In fact, many consultants in this space will assert that commoditization is not possible within the discipline of BI/BA as every problem is different and that it takes different skills and approaches to solve the identified problems. This is a fallacy and is a stance usually designed to prolong consulting engagements and profitability.

It is a simple fact that much of the technology needed to develop an analytics program are already in existence within the organizations desiring analytics capability. There are benefits to purchasing scalable distributed storage solutions supporting big data applications; however these need to be balanced against the benefits of license optimization within the current infrastructure. Seldom is scalability a driving issue in COCOMS the way it is for other industries such as banking. The data are simply not that large.

Eventually we will begin to learn to utilize the additional deluge of data off our sensor platforms necessitating the need for a scalable infrastructure however the practice of working with the data must come first. Most likely, big data sets that are available in DoD will be more focused on efficiencies and utilization (performance management) rather than finding a bad guy. In fact, much of the data that fits the big data profile will be platform specific data that has little to do with SOF’s 8 primary mission areas.

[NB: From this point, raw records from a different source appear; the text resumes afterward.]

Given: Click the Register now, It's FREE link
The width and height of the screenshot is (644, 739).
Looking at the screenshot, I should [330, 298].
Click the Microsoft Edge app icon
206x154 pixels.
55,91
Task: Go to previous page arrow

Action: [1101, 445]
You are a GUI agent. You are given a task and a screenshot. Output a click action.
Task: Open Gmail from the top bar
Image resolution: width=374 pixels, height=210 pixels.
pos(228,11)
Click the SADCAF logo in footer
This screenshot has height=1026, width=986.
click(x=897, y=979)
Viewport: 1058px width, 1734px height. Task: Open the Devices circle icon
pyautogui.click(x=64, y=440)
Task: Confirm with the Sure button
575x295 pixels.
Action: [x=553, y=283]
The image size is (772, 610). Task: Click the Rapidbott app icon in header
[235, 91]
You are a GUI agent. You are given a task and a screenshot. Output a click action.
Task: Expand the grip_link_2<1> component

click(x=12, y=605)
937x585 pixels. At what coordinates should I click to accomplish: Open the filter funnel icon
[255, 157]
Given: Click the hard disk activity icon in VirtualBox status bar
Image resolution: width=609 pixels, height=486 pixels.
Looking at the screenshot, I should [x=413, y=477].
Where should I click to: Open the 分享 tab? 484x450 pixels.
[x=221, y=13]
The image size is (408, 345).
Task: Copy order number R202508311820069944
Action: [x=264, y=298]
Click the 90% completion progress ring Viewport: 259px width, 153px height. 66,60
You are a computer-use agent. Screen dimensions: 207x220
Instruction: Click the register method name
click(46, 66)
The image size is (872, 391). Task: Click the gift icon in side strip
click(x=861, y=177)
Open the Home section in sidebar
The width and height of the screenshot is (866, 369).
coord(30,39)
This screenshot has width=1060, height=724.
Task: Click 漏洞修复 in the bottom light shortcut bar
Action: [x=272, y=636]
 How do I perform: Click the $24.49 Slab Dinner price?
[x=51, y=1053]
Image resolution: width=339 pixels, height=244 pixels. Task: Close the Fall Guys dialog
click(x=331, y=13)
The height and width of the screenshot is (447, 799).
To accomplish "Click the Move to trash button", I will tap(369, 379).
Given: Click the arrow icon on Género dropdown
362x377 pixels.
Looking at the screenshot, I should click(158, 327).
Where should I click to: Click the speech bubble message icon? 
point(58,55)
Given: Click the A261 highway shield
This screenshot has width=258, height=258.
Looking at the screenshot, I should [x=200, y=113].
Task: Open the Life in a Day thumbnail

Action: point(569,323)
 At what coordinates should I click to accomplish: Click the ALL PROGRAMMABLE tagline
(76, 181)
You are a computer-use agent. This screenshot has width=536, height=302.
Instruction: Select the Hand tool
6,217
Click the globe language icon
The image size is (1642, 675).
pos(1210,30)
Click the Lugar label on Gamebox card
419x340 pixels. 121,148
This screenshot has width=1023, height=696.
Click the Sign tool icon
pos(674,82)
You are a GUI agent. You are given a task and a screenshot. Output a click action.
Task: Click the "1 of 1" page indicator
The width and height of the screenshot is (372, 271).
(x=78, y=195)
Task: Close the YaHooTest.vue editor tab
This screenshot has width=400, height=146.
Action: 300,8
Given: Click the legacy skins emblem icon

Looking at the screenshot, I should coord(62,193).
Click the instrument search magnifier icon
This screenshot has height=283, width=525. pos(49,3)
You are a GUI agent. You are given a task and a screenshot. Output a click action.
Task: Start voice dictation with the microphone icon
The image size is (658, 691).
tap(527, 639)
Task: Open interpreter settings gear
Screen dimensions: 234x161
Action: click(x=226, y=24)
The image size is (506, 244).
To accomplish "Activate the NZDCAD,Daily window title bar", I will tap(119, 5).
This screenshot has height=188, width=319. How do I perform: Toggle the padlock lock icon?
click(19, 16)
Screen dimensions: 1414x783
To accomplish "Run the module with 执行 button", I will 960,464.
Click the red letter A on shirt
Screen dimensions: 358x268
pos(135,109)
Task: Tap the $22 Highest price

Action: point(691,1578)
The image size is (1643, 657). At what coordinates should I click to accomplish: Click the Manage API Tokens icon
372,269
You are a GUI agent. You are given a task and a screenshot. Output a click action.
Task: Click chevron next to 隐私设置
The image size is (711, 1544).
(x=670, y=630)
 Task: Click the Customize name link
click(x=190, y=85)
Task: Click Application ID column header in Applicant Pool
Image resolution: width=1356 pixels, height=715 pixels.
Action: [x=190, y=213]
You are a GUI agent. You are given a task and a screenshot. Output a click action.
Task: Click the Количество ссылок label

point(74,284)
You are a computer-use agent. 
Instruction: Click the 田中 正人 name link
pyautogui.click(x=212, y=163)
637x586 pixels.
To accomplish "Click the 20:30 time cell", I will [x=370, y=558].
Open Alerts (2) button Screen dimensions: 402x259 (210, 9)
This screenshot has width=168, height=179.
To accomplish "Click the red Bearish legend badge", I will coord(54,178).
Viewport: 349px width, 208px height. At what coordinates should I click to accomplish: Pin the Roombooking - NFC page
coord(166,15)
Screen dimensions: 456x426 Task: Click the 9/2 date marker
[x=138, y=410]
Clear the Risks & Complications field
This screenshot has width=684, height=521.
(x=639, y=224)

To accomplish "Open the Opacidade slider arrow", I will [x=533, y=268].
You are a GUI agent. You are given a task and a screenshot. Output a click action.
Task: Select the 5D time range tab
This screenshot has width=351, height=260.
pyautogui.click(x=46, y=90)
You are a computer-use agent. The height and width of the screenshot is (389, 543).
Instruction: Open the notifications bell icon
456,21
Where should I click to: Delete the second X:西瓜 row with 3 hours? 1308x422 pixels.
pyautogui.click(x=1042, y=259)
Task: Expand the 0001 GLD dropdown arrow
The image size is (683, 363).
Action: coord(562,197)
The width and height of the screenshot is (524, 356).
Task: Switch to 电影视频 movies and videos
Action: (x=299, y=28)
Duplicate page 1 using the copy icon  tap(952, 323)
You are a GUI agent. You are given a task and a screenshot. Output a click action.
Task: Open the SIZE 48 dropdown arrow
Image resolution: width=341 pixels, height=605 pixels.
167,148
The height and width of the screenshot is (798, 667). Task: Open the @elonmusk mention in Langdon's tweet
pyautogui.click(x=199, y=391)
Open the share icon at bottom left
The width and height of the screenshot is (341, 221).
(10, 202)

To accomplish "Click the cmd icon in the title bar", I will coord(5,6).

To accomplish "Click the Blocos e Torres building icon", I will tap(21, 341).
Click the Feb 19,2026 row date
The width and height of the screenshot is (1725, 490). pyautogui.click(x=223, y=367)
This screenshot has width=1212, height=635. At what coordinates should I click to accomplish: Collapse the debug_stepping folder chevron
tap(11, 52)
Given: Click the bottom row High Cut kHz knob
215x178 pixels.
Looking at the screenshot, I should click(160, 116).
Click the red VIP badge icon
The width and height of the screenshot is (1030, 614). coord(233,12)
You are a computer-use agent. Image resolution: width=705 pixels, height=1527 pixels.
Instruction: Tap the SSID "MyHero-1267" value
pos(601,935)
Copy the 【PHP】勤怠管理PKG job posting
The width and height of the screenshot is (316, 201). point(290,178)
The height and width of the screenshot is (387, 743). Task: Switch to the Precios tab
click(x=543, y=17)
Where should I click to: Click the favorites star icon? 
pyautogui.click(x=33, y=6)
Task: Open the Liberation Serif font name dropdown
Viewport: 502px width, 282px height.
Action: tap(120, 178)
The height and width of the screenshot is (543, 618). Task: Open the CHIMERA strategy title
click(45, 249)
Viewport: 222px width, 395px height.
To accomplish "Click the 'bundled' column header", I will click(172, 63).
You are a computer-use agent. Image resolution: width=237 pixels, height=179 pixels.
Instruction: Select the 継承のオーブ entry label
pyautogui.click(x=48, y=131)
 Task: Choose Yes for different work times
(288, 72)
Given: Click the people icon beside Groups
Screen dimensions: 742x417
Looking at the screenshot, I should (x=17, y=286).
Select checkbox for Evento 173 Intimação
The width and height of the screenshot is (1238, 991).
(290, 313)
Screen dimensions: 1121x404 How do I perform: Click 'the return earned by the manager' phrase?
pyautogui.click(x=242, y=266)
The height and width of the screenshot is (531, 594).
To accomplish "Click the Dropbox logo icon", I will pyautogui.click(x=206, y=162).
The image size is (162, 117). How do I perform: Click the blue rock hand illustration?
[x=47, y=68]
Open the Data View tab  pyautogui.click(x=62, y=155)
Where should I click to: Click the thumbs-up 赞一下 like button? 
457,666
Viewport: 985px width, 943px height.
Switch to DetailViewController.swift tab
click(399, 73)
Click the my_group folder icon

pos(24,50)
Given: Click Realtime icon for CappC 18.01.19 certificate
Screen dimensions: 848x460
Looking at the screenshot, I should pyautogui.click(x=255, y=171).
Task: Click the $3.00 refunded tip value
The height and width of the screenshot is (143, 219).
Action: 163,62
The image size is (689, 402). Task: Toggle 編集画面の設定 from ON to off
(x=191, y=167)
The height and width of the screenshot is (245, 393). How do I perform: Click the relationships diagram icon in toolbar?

So what will DoD organizations as the Combatant Command and subordinate organizations need to change to take advantage of this emergent approach to competitive advantage? SOF only needs to do what they have always done—operate outside their comfort zone:

  1. Realize that the contracting groups that are most likely to assist in this field will not come from their old ops buddies. The groups that will bring this success will have little or no knowledge of SOF Missions. They will have a deep knowledge of data, statistical analysis and presentation.
  2. Look to develop a set of business practices and policies that support decision making for the command that can be shared with subordinate units.
  3. Question Solutions. Look critically at the offerings within the community. Many organizations are trying to sell applications and hardware as bundled sets. Analyze the benefits of these platforms and what capability it will bring. Most organizations running a Microsoft infrastructure already have all the tools they need to develop an analytics capability.
  4. Focus on the practice. Build a framework and integrate the capability into every J-Code/staff section. Hire the personnel that can train and guide Command staff asking the questions that will lead to analytics solutions.
  5. Focus on the data. The practice of working with data has academically been reserved for a small group of science majors and professionals. As the data sets expand, staff members can assist the command in being mindful of the importance of all data and ensure that the organizations information is properly constructed and cared for.
  6. Knowledge Management. Knowledge Management offers a unique position for developing a global analytics solution due to the scope of their reach within CCMD’s. Though underutilized now, KM’s will mature into the focal point for future analytics operations, as keepers of the index.

There are plenty of opportunities for SOF warriors to squeeze more out of their data and current systems. The habit of consistently reaching outside existing comfort zones is a hallmark of profession. What SOF needs is a practice and a framework that can be shared and grown and a vehicle to deliver the tools needed by the new generation of leaders and operations specialists.  The nondescript, European man-bag-carrying warrior will be on point in our unconventional war against our enemies with enhanced, analytics-driven information as a key weapon in her arsenal.